También deseaba que se supusiera que tenía, por revelaciones de esta deidad, un
conocimiento de eventos futuros. Unos meses antes de morir, asistió a un sacrificio,
según los ritos etruscos, pero los augurios no eran favorables.

LVII. Murió a los treinta y dos años de edad, el mismo día en que antes había dado
muerte a Octavia; y el júbilo público fue tan grande en la ocasión, que la gente
común corría por la ciudad con gorros en la cabeza.

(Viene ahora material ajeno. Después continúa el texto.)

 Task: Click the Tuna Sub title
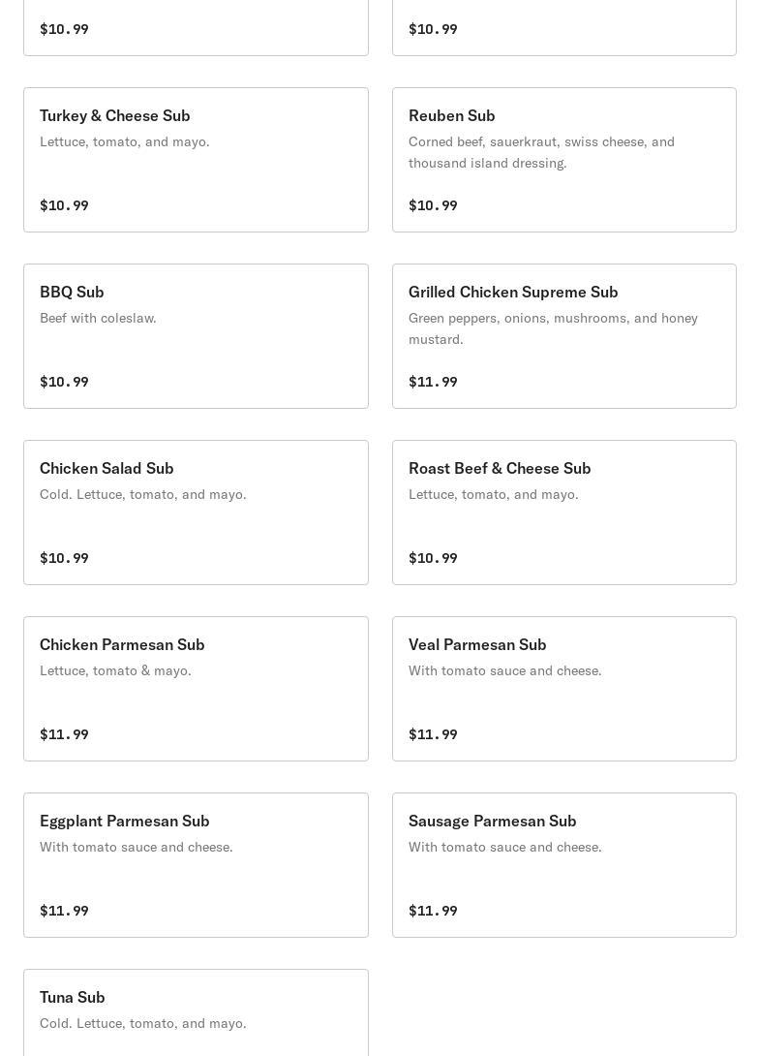[73, 997]
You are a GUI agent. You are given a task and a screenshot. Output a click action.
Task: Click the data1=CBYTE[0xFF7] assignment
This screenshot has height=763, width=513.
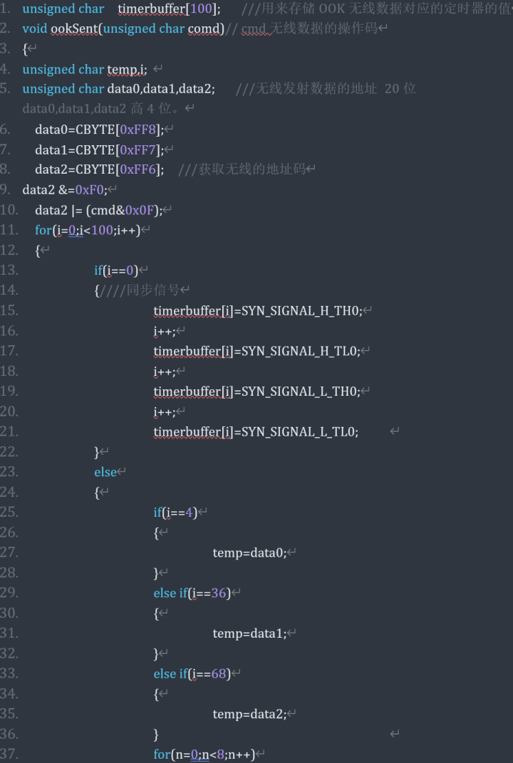click(x=99, y=149)
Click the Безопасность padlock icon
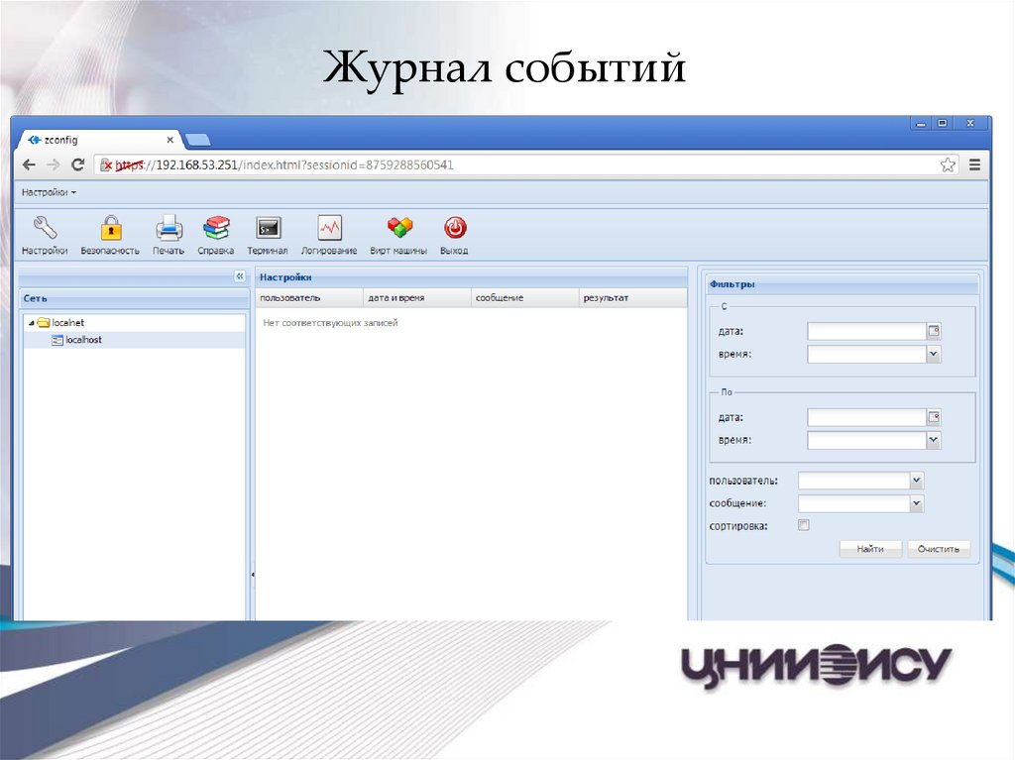Screen dimensions: 1015x760 pyautogui.click(x=110, y=228)
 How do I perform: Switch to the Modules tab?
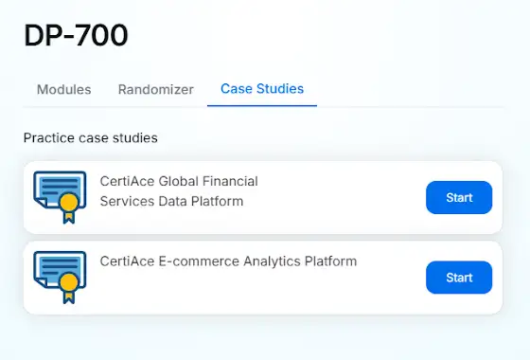point(64,90)
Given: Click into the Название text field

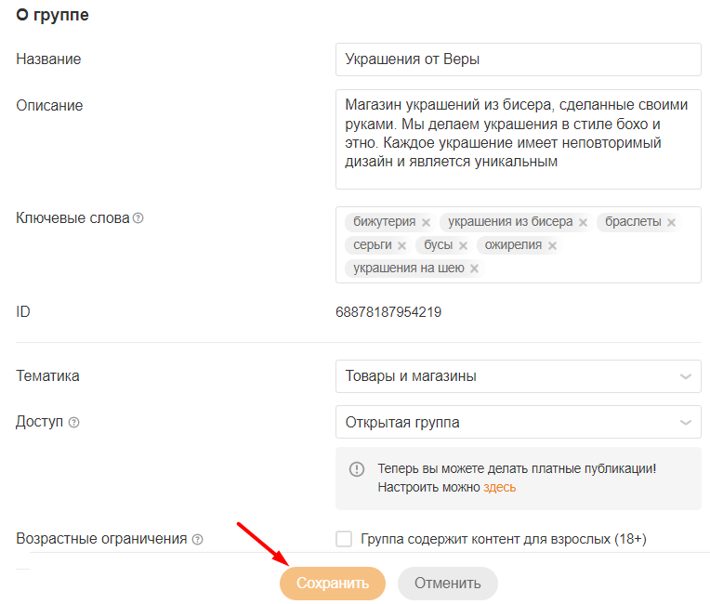Looking at the screenshot, I should click(518, 59).
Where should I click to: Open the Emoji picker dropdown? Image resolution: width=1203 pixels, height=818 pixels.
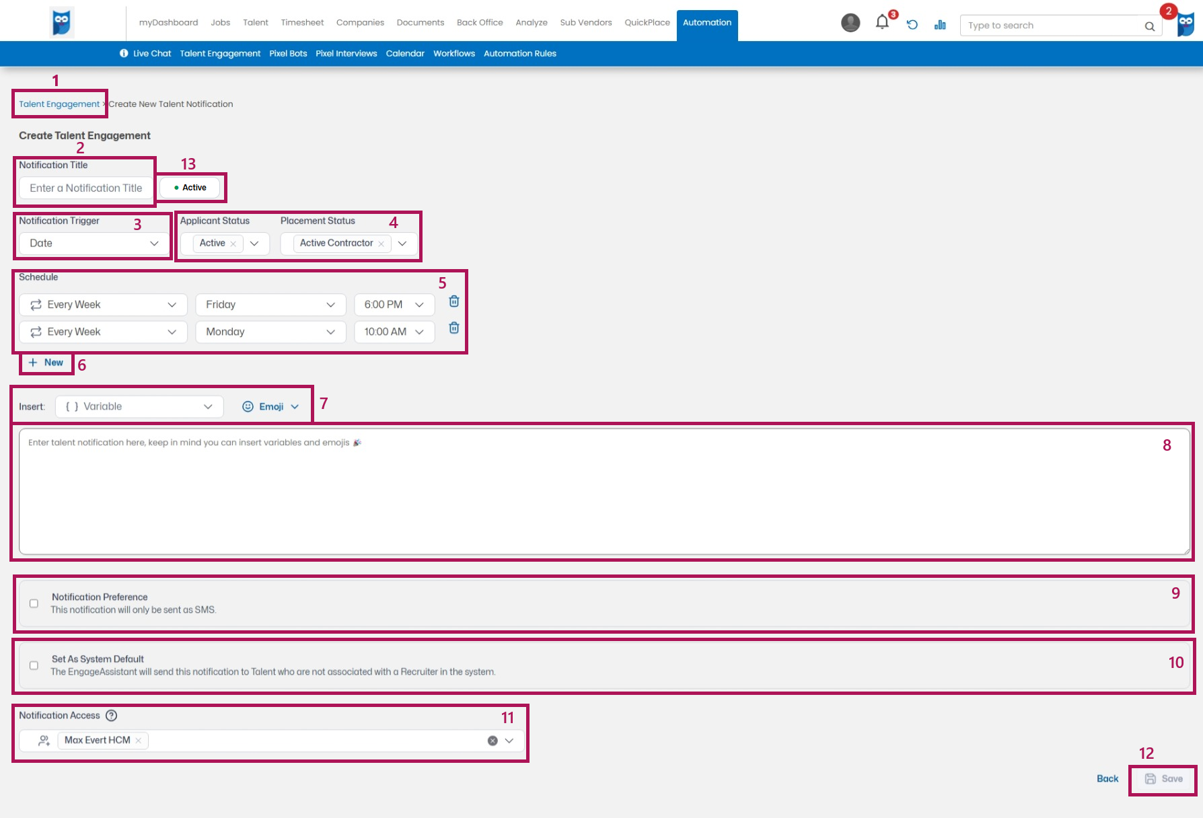(270, 407)
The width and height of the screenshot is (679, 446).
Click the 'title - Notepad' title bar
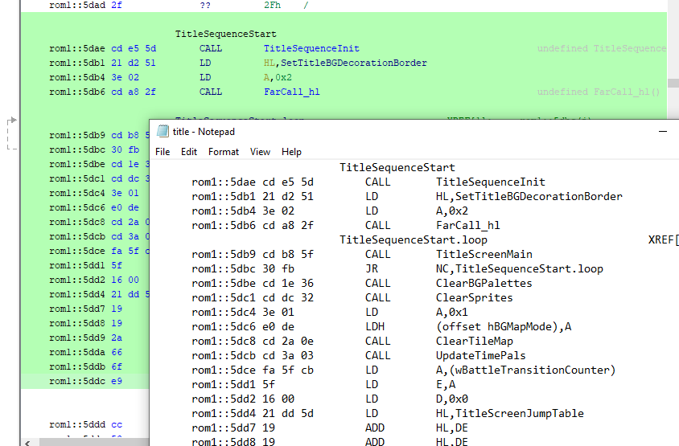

No faltaron, sin embargo, algunos, que durante mucho tiempo adornaron su tumba
con flores de primavera y de verano. A veces colocaban su imagen sobre la tribuna,
ataviados con túnicas de estado; en otro, publicaron proclamas en su nombre, como
si todavía estuviera vivo, y pronto regresaría a Roma y se vengaría de todos sus
enemigos. Vólogeso, rey de los partos, cuando envió embajadores al Senado para
renovar su alianza con el pueblo romano, pidió encarecidamente que se rindiera el
debido honor a la memoria de Nerón; y, para concluir, cuando, veinte años después,
cuando era joven, una persona de oscura cuna se entregó por Nerón, ese nombre
le hizo tan favorable acogida entre los partos, que fue muy celosamente apoyado, y
fue con mucha dificultad que se les convenció para que lo entregaran.